The security assistance package is officially known as a ‘Counter Terrorism
Train and Equip’ (CTTE) programme. Although ostensibly intended to help Mali
deal with potential threats from AQIM (al Qaeda in the Islamic Maghreb), it
is more likely to be used against Tuareg insurgent forces.
In addition, between April and June of 2009, 300 US Special Forces personnel
were deployed to Mali to train Malian military forces at three local bases
and, according to Lieutenant Colonel Louis Sombora, deputy commander of
Mali’s 33rd Parachute Regiment (which was the recipient of the new US
military aid package), more than 95 per cent of his soldiers have received
US military training. And in early November 2009, US Air Force Brigadier
General Michael W. Callan, vice commander of the US Air Force Africa (the
Air Force contingent based in Europe and dedicated to AFRICOM), visited Mali
along with other US military personnel in order to inspect local military
forces (including the 33rd Parachute Regiment) and tour local military
facilities. According to Lieutenant Colonel Marshall Mantiply, defense
attaché at the US embassy in Bamako, ‘we are working with the Mali ministry
of defense on a ten-year plan’ to enhance the country’s military
capabilities.
The aid package to Mali is just the latest instance of America’s growing
military involvement in the Sahel region. In his testimony before the Senate
Subcommittee on Africa hearing on ‘Counter-terrorism in the Sahel’ on 17
November 2009, Secretary of State for Africa Johnnie Carson identified Mali
– along with Algeria, Mali, and Mauritania – as one of the ‘key countries’

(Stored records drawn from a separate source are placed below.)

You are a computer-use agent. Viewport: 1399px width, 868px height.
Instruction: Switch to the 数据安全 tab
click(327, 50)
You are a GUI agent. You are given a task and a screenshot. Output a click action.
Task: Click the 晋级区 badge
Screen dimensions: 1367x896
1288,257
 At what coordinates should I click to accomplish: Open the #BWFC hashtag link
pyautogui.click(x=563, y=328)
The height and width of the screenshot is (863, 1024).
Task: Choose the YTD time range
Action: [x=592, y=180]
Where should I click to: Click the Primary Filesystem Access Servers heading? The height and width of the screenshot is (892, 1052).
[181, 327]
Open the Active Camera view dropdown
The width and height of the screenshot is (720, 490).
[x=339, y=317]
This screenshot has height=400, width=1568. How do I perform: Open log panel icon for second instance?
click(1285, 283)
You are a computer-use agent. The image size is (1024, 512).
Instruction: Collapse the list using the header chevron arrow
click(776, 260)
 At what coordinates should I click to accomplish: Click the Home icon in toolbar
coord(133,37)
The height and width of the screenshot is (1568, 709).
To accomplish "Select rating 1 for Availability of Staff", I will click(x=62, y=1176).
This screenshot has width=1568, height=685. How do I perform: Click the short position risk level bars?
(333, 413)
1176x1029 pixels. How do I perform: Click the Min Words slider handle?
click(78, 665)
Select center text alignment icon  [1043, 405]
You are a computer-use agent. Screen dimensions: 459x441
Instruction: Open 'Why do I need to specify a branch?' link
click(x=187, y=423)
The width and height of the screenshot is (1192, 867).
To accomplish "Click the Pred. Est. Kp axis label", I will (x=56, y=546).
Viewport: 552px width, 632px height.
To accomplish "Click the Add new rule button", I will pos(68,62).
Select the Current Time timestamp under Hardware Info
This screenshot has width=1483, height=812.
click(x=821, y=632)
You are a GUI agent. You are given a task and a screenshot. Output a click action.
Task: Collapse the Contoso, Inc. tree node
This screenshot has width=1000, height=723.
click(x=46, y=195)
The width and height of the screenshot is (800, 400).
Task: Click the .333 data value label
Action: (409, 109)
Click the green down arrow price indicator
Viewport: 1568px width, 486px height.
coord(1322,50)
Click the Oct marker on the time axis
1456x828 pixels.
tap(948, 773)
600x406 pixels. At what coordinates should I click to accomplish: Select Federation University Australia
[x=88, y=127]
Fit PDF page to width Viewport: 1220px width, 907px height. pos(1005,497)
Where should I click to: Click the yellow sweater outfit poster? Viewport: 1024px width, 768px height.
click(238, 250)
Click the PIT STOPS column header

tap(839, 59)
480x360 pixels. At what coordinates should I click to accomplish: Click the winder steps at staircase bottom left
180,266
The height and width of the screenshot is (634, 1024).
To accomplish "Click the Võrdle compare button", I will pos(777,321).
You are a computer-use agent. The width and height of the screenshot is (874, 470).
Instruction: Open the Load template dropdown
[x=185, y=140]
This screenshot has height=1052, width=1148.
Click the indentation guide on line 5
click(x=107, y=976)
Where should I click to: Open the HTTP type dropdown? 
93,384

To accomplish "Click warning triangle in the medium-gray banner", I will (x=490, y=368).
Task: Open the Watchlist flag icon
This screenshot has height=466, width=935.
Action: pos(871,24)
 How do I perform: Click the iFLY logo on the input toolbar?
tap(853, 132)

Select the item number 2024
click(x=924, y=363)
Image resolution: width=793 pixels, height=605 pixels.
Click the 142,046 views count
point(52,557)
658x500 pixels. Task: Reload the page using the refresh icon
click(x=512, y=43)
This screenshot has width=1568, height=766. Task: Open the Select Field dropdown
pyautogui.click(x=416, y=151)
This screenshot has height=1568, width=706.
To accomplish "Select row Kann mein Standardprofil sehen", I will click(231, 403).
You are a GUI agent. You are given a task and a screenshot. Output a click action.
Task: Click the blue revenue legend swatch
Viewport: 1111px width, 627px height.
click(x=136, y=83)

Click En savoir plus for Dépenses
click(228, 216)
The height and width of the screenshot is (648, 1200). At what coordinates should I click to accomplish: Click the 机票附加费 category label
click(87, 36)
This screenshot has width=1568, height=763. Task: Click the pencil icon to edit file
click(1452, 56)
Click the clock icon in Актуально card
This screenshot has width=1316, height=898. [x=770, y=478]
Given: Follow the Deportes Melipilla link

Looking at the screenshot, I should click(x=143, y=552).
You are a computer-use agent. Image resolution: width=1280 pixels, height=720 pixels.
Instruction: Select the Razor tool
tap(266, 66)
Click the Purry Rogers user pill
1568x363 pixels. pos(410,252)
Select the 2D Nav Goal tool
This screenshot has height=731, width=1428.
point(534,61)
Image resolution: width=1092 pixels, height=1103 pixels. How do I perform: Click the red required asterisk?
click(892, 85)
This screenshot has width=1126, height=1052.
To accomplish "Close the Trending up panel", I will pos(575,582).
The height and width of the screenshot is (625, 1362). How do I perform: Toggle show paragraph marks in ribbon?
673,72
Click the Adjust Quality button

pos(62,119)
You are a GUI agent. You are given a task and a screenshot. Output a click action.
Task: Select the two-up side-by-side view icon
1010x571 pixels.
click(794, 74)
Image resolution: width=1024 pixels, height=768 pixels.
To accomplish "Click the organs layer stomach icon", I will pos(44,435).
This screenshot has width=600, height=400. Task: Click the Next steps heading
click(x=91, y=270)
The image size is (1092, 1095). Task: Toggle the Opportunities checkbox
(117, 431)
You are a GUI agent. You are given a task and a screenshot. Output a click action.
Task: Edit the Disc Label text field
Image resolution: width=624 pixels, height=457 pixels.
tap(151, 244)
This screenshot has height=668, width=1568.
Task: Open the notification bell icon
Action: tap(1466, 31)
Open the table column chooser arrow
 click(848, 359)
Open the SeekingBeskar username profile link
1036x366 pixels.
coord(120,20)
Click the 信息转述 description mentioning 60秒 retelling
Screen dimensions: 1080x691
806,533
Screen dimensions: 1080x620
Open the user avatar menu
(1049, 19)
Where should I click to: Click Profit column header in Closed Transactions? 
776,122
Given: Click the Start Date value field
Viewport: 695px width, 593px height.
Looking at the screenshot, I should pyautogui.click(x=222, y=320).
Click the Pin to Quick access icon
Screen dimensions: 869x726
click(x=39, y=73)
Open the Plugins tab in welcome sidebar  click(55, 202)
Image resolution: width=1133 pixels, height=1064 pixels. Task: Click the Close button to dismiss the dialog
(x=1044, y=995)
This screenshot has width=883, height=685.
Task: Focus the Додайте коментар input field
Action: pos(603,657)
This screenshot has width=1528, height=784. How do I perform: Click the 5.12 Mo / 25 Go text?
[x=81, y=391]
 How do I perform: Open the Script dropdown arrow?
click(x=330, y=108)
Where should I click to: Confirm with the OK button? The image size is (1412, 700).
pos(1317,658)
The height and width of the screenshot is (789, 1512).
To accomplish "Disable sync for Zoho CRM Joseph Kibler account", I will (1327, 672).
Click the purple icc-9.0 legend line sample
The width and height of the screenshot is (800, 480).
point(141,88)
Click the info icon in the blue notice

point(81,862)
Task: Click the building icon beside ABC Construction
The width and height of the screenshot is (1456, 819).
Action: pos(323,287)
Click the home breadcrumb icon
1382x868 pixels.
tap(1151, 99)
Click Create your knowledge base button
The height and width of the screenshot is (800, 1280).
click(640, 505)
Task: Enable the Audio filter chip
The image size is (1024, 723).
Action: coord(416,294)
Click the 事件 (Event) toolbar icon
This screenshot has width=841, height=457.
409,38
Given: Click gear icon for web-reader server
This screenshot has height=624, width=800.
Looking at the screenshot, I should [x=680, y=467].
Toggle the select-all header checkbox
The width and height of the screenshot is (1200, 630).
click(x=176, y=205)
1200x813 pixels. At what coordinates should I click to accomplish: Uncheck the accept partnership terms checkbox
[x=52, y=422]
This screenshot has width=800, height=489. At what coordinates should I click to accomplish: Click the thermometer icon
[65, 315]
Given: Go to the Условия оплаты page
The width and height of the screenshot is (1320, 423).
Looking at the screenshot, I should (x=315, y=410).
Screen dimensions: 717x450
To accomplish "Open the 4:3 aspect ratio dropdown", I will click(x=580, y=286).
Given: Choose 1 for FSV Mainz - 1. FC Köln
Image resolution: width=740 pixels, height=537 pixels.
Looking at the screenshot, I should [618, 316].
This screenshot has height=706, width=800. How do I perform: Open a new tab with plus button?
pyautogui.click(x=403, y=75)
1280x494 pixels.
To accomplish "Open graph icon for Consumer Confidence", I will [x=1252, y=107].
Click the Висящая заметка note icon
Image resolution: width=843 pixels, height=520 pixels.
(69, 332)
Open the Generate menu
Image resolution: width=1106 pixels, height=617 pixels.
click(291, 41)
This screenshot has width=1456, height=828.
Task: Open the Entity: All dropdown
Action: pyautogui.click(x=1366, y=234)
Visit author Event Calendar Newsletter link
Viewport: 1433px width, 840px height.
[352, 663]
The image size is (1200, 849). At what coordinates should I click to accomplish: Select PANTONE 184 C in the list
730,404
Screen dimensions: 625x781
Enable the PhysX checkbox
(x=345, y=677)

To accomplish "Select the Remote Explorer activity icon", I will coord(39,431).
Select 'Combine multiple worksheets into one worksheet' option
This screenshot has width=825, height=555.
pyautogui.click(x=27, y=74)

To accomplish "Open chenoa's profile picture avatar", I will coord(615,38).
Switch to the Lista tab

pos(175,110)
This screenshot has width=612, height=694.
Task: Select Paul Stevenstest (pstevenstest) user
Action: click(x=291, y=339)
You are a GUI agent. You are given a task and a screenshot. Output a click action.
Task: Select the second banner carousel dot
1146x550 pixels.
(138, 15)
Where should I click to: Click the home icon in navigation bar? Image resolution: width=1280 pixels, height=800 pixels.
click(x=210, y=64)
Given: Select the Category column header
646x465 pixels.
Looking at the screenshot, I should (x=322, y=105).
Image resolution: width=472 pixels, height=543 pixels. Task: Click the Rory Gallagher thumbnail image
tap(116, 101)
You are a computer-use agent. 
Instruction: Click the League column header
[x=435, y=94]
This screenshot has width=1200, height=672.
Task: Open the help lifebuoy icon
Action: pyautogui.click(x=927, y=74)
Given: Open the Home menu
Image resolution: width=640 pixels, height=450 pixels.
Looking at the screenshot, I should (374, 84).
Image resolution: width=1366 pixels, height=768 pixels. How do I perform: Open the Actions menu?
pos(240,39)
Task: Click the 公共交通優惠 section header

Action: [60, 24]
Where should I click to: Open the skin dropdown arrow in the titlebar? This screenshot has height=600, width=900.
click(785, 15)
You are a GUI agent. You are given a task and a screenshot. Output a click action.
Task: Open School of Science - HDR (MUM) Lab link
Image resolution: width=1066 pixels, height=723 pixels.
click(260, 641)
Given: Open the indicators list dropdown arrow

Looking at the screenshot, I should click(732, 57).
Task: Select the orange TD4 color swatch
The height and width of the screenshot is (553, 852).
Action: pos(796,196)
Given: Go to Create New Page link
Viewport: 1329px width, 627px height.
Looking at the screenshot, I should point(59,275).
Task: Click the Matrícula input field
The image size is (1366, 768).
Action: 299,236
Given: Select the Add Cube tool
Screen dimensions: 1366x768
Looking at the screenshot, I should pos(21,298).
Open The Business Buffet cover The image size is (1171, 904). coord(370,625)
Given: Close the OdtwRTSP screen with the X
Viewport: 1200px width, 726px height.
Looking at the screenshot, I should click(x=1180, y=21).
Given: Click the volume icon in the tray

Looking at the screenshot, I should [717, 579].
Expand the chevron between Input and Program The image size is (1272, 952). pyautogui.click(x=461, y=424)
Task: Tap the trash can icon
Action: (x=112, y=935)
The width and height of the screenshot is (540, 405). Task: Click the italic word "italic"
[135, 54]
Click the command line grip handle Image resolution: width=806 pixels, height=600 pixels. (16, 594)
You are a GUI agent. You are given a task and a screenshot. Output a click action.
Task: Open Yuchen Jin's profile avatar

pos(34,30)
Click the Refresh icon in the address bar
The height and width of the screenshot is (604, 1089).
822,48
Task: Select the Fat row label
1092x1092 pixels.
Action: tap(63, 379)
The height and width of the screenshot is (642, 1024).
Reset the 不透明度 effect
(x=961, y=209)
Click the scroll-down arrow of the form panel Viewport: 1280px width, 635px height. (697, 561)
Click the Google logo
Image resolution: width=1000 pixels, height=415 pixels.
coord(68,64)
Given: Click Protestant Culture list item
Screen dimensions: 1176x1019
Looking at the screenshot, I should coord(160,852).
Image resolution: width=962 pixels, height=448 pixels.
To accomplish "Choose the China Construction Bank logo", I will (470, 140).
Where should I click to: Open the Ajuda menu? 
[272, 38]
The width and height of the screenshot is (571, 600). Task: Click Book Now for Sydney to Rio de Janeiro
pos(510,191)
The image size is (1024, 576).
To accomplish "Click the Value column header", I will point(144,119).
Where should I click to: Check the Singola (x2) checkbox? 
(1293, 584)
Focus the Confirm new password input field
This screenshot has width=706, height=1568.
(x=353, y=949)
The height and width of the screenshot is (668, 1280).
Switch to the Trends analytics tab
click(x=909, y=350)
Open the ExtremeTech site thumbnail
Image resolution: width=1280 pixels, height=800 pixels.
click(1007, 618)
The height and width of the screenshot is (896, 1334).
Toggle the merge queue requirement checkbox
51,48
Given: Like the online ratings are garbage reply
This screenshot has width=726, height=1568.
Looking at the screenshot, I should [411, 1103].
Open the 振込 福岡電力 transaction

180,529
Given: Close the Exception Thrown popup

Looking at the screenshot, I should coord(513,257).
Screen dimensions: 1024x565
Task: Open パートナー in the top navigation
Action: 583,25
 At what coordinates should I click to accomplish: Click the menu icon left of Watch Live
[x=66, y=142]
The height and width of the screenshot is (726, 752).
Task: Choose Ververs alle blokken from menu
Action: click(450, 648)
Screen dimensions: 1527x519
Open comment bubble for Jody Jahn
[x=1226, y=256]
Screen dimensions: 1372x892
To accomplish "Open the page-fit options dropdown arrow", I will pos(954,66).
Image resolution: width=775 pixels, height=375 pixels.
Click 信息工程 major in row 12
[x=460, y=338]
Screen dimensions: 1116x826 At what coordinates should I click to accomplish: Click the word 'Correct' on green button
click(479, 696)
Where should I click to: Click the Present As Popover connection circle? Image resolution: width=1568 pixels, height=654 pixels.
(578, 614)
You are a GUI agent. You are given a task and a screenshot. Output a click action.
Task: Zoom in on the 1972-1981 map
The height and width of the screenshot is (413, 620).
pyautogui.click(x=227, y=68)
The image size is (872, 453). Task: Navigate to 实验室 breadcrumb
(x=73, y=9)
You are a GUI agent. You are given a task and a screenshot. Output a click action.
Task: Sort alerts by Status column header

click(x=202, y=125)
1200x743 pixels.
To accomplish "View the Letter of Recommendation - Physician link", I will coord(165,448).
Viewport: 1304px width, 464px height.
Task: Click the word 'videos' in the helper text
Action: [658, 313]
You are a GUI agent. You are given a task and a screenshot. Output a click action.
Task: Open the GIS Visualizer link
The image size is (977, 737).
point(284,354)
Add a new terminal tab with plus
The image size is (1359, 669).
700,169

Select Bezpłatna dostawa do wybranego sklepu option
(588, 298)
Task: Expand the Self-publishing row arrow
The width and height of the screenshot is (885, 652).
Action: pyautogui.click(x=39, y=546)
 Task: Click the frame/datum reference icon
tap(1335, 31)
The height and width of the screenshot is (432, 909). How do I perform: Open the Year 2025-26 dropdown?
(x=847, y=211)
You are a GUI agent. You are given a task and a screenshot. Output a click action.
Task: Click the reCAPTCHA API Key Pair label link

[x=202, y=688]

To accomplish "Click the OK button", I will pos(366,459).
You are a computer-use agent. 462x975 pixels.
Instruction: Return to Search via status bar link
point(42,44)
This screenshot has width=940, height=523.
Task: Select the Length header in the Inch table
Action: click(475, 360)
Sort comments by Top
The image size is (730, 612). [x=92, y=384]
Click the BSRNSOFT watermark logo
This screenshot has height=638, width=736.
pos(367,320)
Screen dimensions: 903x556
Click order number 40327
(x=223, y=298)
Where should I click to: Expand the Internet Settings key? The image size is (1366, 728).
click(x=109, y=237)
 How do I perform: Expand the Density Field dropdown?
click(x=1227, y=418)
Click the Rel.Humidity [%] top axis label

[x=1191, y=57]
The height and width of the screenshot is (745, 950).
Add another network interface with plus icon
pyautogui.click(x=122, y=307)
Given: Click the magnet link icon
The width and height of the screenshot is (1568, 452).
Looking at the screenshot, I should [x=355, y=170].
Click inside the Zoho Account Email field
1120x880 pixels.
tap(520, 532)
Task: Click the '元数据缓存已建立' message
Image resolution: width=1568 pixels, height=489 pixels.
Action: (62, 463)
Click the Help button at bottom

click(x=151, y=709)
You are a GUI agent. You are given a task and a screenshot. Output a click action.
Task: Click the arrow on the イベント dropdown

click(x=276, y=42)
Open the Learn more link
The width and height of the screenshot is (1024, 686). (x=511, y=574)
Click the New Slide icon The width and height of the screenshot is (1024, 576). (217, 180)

in the region for the US counter-terrorism strategy. ‘We believe that our
work with Mali to support more professional units capable of improving the
security environment in the country will have future benefits if they are
sustained’, he stated.
It is clear, therefore, that President Obama has decided to follow the path
marked out for Africa by the Clinton and Bush administrations, one based on
the use of military force to ensure that America can satisfy its continuing
addiction to oil and to deal with the threat posed by al Qaeda and other
Islamist extremist groups, rather than chart a new path passed on a
partnership with the people of Africa and other countries that have a stake
on the continent (including China) to promote sustainable economic
development, democracy and human rights in Africa and a global energy order
based on the use of clean, safe and renewable resources.